HAP2 is a male gamete (sperm)–specific transmembrane protein that is expressed in multiple taxa, including plants, arthropods, and protists, but not vertebrates. HAP2 was first identified more than a decade ago and was subsequently found to be necessary for gamete fusion. In order to better define mechanisms of HAP2-mediated membrane fusion, Fédry et al. set out to crystalize and further characterize HAP2 from the green alga Chlamydomonas reinhardtii, and what they found was unexpected and remarkable: the structure of HAP2 bears a striking resemblance to the class II fusion proteins expressed by enveloped viruses. Crystallographic analysis revealed that HAP2 also has a fusion loop, much like flavivirus and alphavirus class II fusion proteins. Next, the authors generated HAP2 fusion loop mutants and an anti-HAP2 fusion loop antibody, which prevented gamete fusion in functional studies.
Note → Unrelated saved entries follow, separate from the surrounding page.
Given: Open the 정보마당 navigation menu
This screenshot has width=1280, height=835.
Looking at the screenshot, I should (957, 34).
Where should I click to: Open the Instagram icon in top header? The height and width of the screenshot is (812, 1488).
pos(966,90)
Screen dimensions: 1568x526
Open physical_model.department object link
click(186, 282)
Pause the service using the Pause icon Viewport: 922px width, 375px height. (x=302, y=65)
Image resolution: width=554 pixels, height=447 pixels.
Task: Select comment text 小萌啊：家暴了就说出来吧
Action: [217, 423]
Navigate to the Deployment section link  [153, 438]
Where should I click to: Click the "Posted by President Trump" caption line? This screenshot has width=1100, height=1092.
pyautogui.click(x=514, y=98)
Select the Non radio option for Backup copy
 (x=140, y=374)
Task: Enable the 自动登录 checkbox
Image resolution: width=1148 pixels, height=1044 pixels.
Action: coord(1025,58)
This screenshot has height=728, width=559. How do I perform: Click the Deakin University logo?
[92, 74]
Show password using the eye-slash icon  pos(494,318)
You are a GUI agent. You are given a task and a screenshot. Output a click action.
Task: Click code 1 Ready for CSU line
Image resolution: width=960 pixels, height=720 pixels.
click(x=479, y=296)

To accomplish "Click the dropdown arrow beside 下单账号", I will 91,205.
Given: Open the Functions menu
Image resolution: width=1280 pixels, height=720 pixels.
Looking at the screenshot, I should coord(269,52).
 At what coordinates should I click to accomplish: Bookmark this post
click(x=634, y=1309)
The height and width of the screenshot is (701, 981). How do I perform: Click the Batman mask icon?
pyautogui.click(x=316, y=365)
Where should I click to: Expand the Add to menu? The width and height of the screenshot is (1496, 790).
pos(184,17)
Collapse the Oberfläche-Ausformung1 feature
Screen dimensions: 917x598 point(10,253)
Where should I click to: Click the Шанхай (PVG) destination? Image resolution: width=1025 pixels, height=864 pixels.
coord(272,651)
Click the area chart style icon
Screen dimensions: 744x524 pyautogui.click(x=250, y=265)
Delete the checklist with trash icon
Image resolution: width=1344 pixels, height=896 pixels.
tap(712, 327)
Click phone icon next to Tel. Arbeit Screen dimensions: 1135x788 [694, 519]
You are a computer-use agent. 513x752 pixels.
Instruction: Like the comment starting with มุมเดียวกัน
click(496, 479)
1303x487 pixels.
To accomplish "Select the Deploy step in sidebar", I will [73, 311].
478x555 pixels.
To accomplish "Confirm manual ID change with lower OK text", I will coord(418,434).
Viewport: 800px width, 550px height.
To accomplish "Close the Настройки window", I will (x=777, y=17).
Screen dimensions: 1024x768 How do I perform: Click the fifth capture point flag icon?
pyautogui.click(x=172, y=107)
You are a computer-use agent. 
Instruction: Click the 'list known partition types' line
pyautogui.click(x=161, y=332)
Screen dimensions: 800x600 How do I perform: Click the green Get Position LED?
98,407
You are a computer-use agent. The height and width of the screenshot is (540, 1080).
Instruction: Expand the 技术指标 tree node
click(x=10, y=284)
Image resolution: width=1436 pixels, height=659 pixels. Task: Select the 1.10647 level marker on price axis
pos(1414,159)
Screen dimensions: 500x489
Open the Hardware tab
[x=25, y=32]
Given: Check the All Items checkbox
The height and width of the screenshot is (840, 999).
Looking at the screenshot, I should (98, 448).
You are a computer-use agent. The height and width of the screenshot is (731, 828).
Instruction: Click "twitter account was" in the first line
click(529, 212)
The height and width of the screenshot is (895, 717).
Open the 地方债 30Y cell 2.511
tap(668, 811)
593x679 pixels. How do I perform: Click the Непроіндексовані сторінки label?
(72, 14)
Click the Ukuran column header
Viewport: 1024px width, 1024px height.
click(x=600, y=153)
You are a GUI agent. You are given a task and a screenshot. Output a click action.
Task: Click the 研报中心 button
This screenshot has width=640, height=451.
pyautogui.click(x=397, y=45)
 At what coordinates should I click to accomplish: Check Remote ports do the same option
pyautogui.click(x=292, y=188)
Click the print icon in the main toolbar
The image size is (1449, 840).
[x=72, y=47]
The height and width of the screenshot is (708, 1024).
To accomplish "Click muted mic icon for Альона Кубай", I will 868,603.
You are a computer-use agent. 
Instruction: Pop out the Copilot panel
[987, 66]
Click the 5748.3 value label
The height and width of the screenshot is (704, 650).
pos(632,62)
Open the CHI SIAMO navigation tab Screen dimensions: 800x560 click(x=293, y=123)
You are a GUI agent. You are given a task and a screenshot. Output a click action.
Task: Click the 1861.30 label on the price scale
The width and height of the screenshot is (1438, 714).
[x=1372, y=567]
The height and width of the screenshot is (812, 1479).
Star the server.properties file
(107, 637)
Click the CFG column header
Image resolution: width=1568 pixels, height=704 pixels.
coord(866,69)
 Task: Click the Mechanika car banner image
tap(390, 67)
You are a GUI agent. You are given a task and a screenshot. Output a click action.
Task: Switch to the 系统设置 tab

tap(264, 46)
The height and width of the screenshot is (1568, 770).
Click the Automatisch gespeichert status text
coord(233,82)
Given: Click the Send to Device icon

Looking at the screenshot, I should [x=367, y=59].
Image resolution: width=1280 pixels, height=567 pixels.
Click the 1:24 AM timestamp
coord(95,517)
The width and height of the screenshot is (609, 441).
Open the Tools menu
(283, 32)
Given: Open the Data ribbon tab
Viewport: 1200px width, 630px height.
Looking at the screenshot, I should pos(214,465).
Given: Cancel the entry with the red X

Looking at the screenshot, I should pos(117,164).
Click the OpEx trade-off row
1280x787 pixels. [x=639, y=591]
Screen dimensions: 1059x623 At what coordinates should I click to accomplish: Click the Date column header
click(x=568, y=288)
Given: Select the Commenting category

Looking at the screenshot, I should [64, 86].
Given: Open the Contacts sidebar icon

The implications of Fédry et al.’s findings are stunning. Indeed, the fact that male gametes from multiple taxa utilize a virus-like class II fusion protein to facilitate membrane fusion and fertilization suggests that a virus infection of an ancient eukaryote resulted in integration of a viral class II fusion protein into the host genome in an event that may have occurred at the very origin of sexual reproduction. Furthermore, this discovery has major implications for the generation of novel therapies. Since HAP2 is also expressed by parasitic microorganisms, including Plasmodium (malaria), Toxoplasma, and Trypanosoma, antibodies and vaccines that target the fusion loop of HAP2 may have the capacity to prevent or cure these infectious diseases.